● TASK OBJECTIVE
Which lines in the records below contain the string "pyautogui"? Pull out each of those lines and copy it in full.
↓
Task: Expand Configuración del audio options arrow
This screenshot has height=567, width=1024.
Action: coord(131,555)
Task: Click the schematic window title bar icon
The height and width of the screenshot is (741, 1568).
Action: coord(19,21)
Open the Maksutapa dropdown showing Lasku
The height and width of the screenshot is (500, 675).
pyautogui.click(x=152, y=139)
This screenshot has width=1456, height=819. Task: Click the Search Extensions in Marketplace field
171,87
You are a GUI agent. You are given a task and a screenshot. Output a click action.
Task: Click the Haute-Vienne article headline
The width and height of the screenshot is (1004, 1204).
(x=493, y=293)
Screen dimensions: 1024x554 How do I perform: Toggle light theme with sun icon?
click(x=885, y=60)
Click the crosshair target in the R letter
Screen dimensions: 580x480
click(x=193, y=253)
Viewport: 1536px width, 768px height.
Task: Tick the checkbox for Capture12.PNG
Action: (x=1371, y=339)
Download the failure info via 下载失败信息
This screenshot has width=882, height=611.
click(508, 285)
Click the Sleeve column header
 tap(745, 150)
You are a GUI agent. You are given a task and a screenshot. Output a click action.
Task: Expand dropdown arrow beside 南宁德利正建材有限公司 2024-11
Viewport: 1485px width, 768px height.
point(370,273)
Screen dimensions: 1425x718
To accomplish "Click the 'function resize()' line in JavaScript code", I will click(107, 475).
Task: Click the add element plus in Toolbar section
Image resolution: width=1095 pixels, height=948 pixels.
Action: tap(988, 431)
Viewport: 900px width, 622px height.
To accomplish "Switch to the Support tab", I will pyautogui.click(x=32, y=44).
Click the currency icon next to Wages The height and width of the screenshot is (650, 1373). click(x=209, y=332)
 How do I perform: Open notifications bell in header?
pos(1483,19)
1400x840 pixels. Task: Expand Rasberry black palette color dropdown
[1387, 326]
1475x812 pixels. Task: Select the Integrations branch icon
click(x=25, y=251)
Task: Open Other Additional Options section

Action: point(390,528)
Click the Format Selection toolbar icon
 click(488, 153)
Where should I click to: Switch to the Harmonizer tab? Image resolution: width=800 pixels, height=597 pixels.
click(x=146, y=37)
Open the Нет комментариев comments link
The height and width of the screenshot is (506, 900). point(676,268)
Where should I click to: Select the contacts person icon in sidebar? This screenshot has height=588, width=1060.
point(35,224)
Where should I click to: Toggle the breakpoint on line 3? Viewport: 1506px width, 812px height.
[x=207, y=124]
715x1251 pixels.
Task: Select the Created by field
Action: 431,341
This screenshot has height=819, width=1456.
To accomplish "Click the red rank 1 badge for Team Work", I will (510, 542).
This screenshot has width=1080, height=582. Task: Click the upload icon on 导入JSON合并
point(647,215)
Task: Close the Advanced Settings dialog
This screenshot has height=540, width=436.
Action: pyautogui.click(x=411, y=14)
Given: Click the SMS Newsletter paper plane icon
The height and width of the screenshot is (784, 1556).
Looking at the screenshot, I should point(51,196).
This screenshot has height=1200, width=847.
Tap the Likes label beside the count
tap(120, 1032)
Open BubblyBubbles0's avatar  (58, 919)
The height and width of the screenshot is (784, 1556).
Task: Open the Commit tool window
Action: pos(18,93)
↑
● SOLUTION TO THE PROBLEM
pyautogui.click(x=152, y=139)
To accomplish "Switch to the Support tab", I will pyautogui.click(x=32, y=44).
Action: pyautogui.click(x=411, y=14)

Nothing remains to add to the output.